How Energy-AI on Earth Will Enable Us to Colonise Mars

By: Sanand Sule and Niladri Roy for Climate Connect Technologies

?“They say once you grow crops somewhere, you have officially colonised it. So, technically, I colonised Mars”

– Mark Watney, The Martian

It seems we are hurtling ever faster towards humankind colonising Mars. Perhaps even in two decades, with Elon Musk’s SpaceX, and the Mars One Foundation leading the charge. This is an endeavour as complex as it is magnificent. However, simply reaching the Red Planet is the easy part. There are several technological aspects that must be sufficiently developed on Earth before we can consider settling there, not least of which is energy provision. Just as developments on Earth are showing, central to these will be Artificial Intelligence and Machine Learning (AI and ML). There is such a myriad to consider, so let’s take a whistle-stop tour with just a few broad-brush strokes, focusing on Energy-AI and ML.

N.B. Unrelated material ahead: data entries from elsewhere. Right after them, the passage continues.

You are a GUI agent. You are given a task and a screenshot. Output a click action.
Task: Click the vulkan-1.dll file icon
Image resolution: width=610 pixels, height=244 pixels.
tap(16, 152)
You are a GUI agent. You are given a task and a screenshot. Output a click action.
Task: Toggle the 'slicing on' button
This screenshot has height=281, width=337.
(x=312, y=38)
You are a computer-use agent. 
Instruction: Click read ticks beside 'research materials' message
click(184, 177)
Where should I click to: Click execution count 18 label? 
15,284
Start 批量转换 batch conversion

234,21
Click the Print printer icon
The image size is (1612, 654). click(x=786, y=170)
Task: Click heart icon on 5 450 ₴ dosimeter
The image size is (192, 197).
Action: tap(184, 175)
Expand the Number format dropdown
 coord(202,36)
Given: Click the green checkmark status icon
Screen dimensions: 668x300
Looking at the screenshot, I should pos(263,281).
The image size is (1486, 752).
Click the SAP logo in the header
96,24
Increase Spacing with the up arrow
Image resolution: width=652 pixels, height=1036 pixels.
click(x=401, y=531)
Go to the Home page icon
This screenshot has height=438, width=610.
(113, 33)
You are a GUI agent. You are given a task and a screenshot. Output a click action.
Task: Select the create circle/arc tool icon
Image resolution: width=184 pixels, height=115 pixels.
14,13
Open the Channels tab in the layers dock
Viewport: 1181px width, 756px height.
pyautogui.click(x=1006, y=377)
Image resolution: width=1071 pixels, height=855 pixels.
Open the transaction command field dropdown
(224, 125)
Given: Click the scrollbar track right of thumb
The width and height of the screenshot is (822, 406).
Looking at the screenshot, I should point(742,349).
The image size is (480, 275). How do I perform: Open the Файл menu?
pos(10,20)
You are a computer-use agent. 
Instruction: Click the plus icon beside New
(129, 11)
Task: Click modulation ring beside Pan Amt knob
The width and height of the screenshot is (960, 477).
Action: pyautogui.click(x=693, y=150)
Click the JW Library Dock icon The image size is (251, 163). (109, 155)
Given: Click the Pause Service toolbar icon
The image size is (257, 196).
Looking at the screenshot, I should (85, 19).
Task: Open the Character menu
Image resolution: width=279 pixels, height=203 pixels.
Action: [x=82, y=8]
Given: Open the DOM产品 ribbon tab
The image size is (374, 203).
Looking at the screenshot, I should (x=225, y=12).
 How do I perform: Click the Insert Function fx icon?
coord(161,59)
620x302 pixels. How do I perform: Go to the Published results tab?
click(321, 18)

Specific aspects touched upon here will be explored more deeply in a forthcoming article series. Including automated deployment, artificial environment regulation, and the importance of digital assistants on Mars.

Figure 1: Greenhouse on Mars (Image credit: Wikimedia Commons)

Regardless of how sophisticated our modelling and calculations are prior, there will be no tangible reference until we are there on the surface gathering real data. But rather than considering Earth and Mars separately, AI and ML can crunch the massive amounts of accumulating terrestrial data to better prepare for our first visit.

Any permanent colony will need power plants to provide full-time generation. We have these technologies – mostly solar, which is already sufficiently mature, and perhaps wind. In the longer-term once suitably established, we can consider geothermal, which is very abundant on Mars. However, given the excavation and construction required, it will be massively more complex and intensive.

Figure 2: Solar power generator (Image credit: B. Mauro)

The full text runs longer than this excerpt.